4th Director of the Huntington Library
- In office October 1, 1966 – August 31, 1983
- Preceded by: John Edwin Pomfret
- Succeeded by: Robert Middlekauff

Personal details
- Born: August 17, 1915 Aiken, South Carolina
- Died: January 4, 2009 (aged 93)
- Education: The Citadel (BA, 1936); The University of North Carolina at Chapel Hill (MA, 1937); Harvard University (PhD, 1941);

Academic work
- Discipline: English literature
- Institutions: Princeton University

= James Thorpe (academic) =

American academic (1915–2009)

James Thorpe (born August 17, 1915, in Aiken, South Carolina, died January 4, 2009, in Bloomfield, Connecticut) was the director of the Huntington Library from 1996 to 1983, and a professor of English at Princeton University. He was the author of a biography of the library namesake, Henry Edwards Huntington.

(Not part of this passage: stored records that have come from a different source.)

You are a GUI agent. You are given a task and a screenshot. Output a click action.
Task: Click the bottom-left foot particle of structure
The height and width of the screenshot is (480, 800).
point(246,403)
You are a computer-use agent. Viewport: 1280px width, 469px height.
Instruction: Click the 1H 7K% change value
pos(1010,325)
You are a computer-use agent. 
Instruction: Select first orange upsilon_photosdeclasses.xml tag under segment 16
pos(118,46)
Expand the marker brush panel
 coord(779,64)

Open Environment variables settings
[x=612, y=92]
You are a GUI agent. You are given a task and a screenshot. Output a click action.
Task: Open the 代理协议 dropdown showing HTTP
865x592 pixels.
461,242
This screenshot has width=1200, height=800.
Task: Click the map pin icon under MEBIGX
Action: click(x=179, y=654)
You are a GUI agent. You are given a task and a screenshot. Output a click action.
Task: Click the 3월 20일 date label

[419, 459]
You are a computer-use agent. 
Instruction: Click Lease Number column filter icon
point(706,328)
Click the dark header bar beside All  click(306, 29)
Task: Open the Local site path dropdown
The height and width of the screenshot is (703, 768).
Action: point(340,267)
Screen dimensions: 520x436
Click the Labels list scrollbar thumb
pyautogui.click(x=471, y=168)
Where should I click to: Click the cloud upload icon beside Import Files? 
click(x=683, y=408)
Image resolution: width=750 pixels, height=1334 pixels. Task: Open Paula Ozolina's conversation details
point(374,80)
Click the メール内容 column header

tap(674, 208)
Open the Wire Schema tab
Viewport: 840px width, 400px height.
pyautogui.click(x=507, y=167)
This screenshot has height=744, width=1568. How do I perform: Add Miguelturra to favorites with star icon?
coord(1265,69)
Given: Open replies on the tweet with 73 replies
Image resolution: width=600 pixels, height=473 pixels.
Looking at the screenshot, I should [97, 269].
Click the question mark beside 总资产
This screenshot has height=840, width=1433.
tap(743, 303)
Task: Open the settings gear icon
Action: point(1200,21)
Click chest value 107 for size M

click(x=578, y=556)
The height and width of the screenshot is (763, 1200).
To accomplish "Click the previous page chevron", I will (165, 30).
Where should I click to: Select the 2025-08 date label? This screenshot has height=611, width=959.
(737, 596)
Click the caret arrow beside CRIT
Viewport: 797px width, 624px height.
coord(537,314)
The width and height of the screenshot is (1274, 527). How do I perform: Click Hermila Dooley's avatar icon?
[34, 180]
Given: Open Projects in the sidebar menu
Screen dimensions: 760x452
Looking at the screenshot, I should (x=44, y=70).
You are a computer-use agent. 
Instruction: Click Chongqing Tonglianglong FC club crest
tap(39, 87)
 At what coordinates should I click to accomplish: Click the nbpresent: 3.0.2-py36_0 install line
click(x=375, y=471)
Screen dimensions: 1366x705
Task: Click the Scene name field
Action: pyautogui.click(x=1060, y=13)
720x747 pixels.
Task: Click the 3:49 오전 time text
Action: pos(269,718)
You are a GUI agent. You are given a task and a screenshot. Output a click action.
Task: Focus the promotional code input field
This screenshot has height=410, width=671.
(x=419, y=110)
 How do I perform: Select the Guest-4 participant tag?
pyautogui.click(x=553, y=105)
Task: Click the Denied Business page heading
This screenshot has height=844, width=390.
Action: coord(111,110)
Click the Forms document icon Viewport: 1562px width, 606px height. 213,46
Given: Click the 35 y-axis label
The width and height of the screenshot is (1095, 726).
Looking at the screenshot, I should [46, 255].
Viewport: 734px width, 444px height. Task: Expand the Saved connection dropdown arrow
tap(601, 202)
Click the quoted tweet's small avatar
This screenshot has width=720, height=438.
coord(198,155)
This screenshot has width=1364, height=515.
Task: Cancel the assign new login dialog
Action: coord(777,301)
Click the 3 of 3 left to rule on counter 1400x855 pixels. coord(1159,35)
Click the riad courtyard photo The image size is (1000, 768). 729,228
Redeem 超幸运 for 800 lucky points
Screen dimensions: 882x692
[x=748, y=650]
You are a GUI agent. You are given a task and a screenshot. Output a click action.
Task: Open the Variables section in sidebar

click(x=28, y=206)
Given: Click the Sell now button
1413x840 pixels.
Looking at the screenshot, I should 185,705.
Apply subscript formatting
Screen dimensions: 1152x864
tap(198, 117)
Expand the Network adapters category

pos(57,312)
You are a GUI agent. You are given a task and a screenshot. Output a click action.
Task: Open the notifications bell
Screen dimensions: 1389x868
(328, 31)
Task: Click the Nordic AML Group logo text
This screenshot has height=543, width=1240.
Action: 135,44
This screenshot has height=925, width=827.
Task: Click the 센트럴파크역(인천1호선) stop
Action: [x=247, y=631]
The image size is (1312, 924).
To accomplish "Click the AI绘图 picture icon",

Thorpe served in the United States Army Air Forces from 1941 to 1946, participating in World War II. He earned the rank of colonel and a Bronze Star Medal.

He was awarded Guggenheim Fellowships in 1949 and 1965. In 1976, he was elected to the American Academy of Arts and Sciences. He was later elected to the American Philosophical Society in 1982.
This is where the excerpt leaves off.